I’m one of those people whose major area of study in university is basically completely unknown by the general public. Whenever it comes up in conversation, I need to resort to describing things that it’s like, tools that it uses, topics it includes, or problems it can solve. I actually didn’t even know it existed until my second year of university. But every once and awhile, I get to pull it out of the toolbox and shove it in everyone’s face. Figuring out how to optimize the NHL’s impending divisional realignment seemed like a perfect application.

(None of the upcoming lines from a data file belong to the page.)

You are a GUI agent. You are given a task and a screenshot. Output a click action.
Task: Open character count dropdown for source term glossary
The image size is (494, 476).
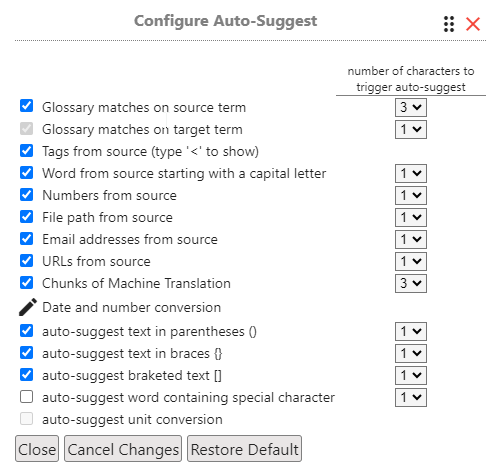click(411, 107)
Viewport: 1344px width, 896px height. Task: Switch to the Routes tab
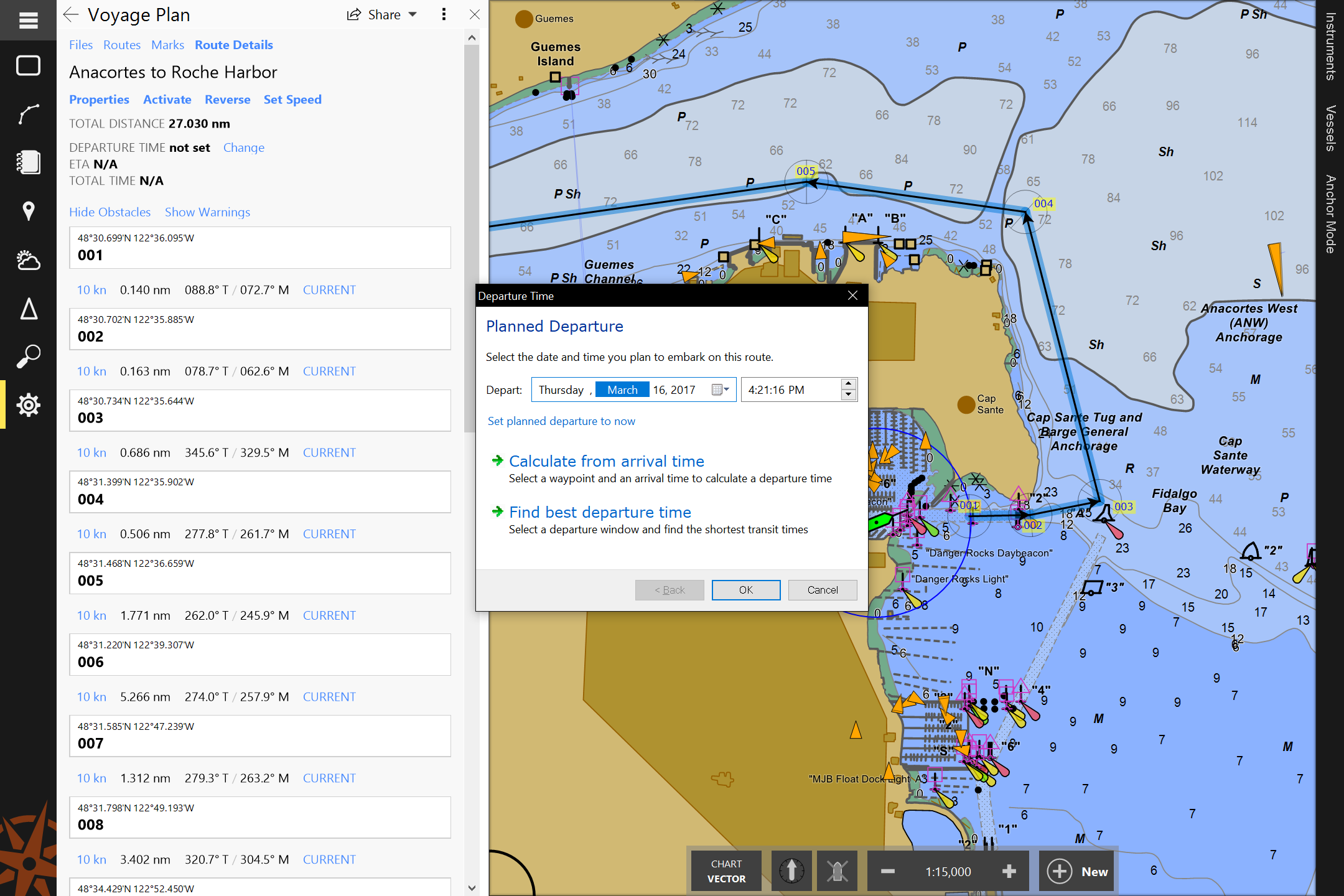120,44
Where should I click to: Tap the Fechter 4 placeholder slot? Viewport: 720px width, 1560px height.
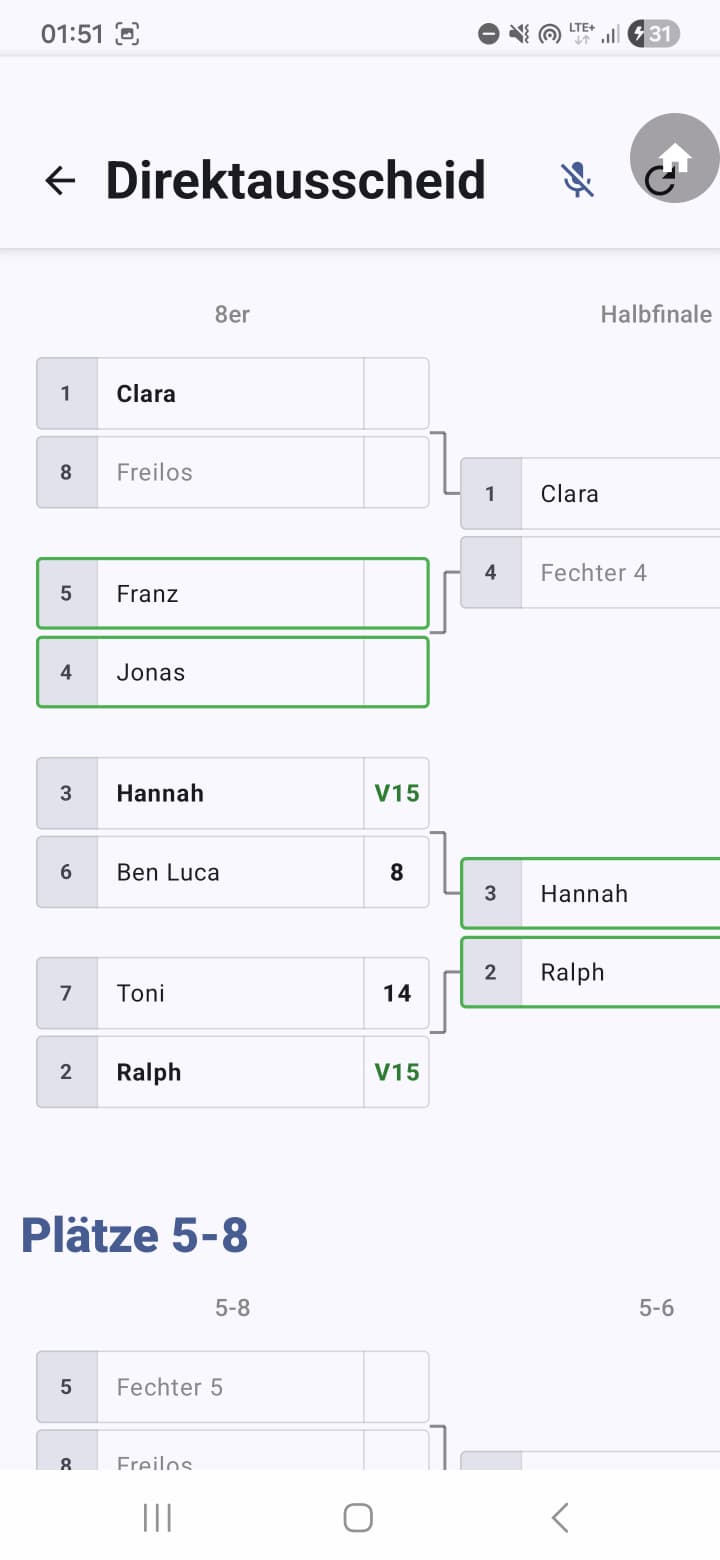pyautogui.click(x=592, y=573)
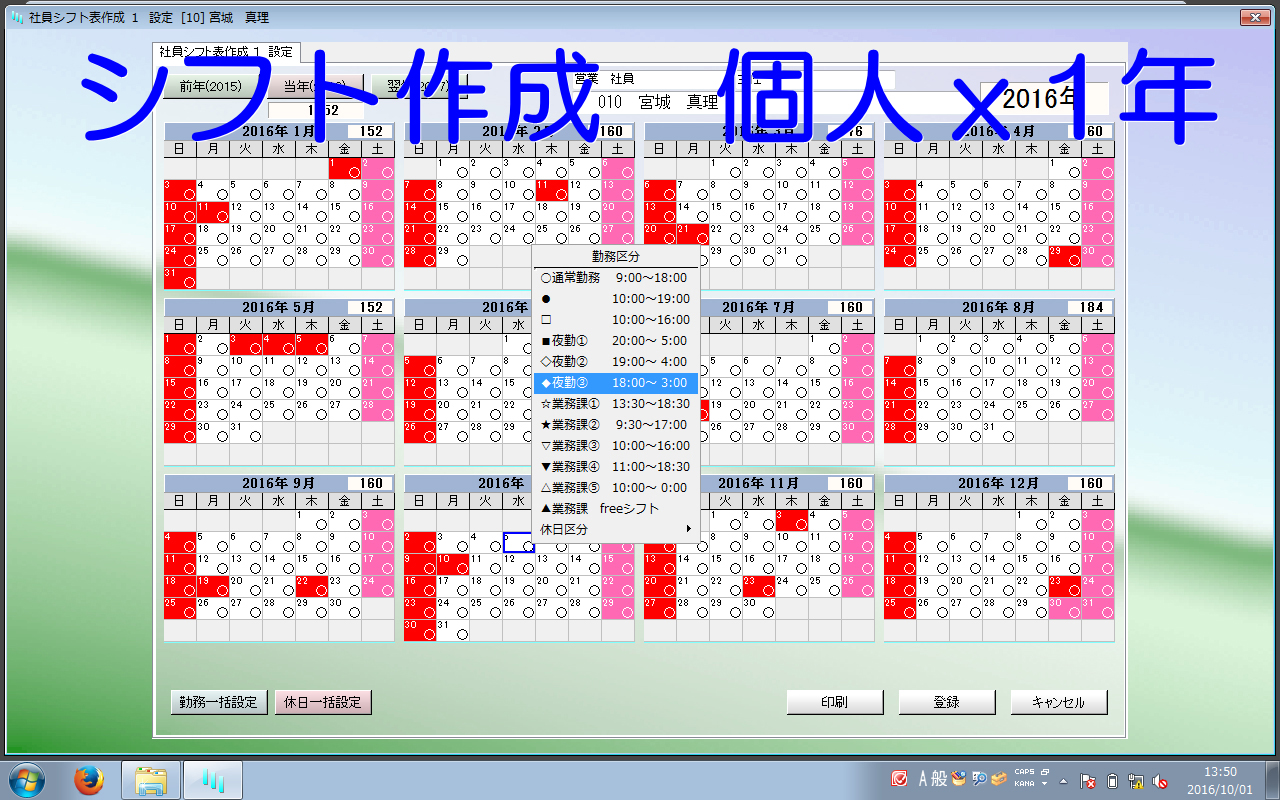Open the Windows Start menu
The width and height of the screenshot is (1280, 800).
tap(25, 779)
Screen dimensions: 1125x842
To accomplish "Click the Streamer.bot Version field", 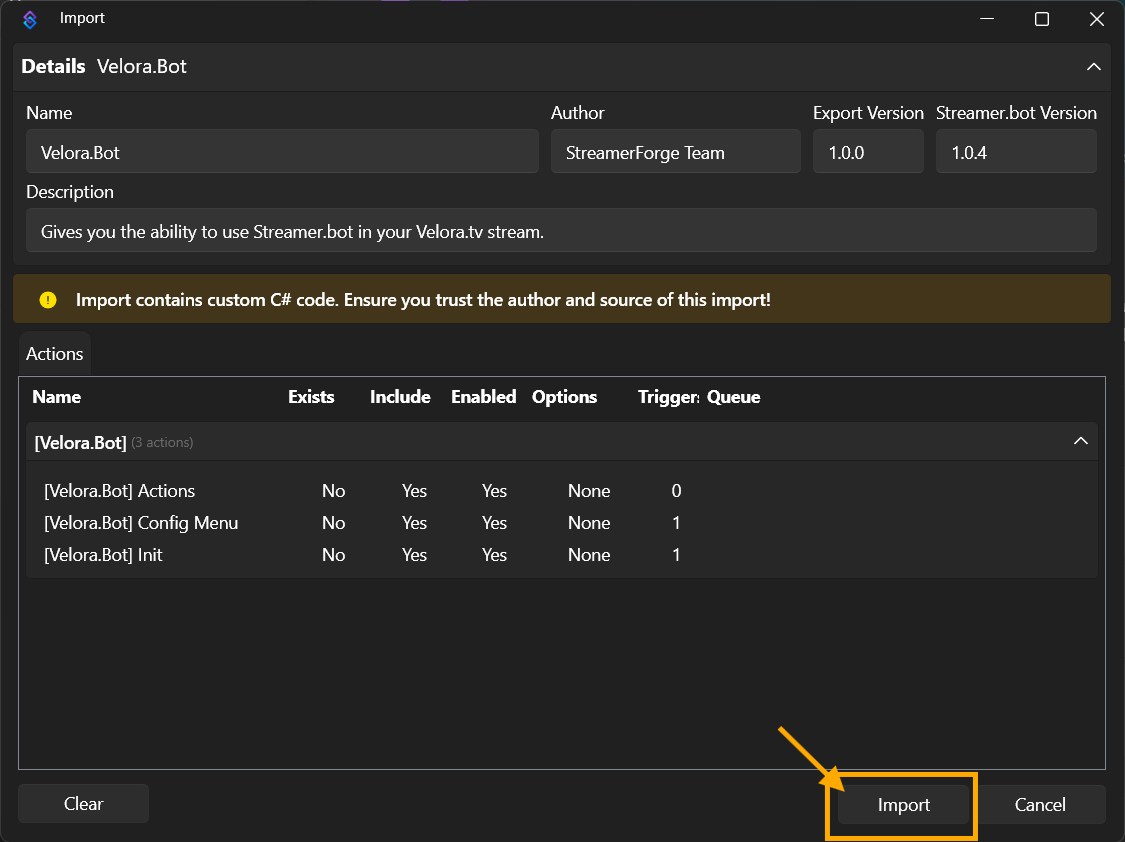I will tap(1015, 153).
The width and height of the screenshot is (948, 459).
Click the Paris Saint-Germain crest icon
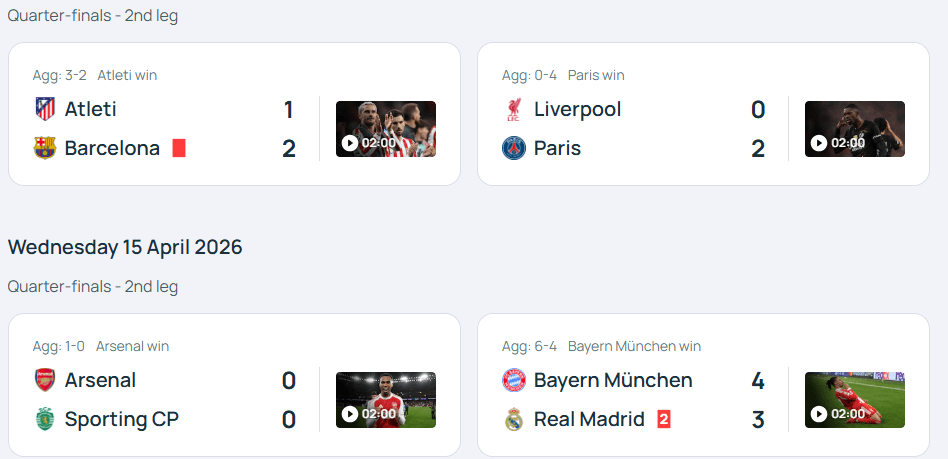point(514,149)
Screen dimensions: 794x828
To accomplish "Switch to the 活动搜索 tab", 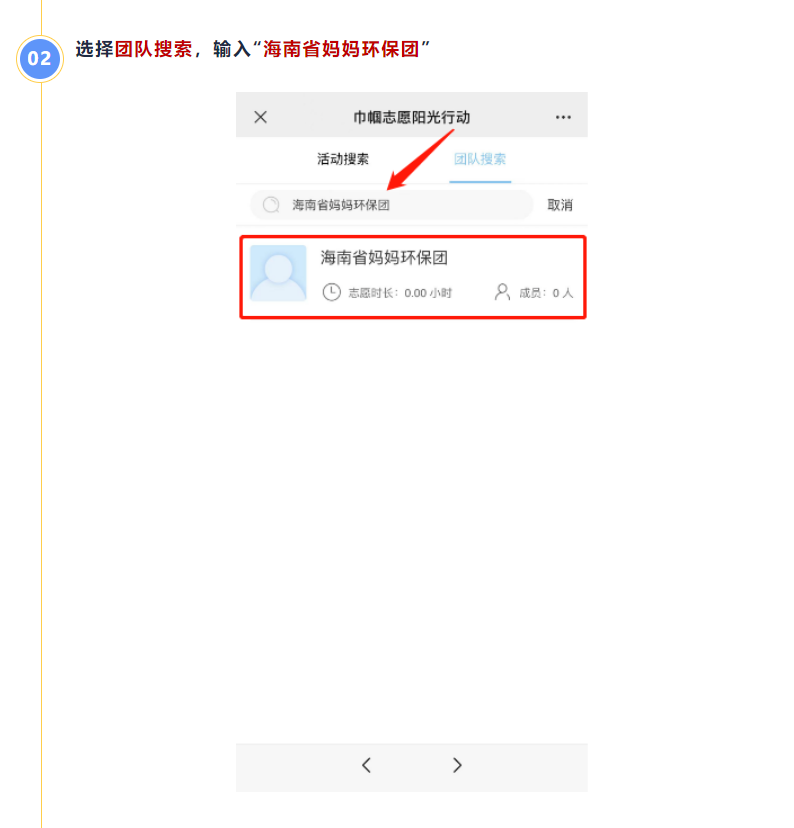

I’m a (former) student of Operations Research, or Operational Management in Canada, or sometimes known as Industrial Engineering in the United States. It uses mathematics, statistics, simulation, and a whole lot of Excel enslavement to solve problems — and by that I mean all kinds of problems. It can tell you how many tellers you need open at the bank to minimize wait times, it can tell you where to locate a business to maximize profits, or it can tell you where to drill for oil to maximize your expected yield. I tell people that it’s the science of ‘better’ — how to do something you intend to do a little bit better.

It came to prominence as an area of study during World War II. The British employed over a thousand mathematicians to tell them where to locate radar stations, where to locate airfields and how many airplanes each should have, and how to arrange their bomber formations to maximize damage over Nazi Germany. Many historians credit these reasoned processes with winning the Battle of Britain and turning the tide of the war. While not quite so important to the history of world, I’ll use similar concepts here to figure out how best to arrange 4 NHL divisions among its 30 teams.

The NHL is very close to agreeing on a divisional alignment, as follows:

I’m sure this is a reasonable suggested league alignment, but is it the best? How do you define what the ‘best’ divisional alignment is? I’m sure there are arguments that would be concerned with maximizing TV viewership, maximizing ticket sales, or simply keeping traditional rivalries alive. While all of these have merit, I’m going to concentrate on the alignment that minimizes the distance between each NHL team and every other team in its division. I’ll stick to the NHL’s proposed 4 division format, and allow each division to have either 7 or 8 teams. To do all of this analysis, I used Microsoft Excel. If you’re not interested in the methodology, just skip to the next graphic down the page…..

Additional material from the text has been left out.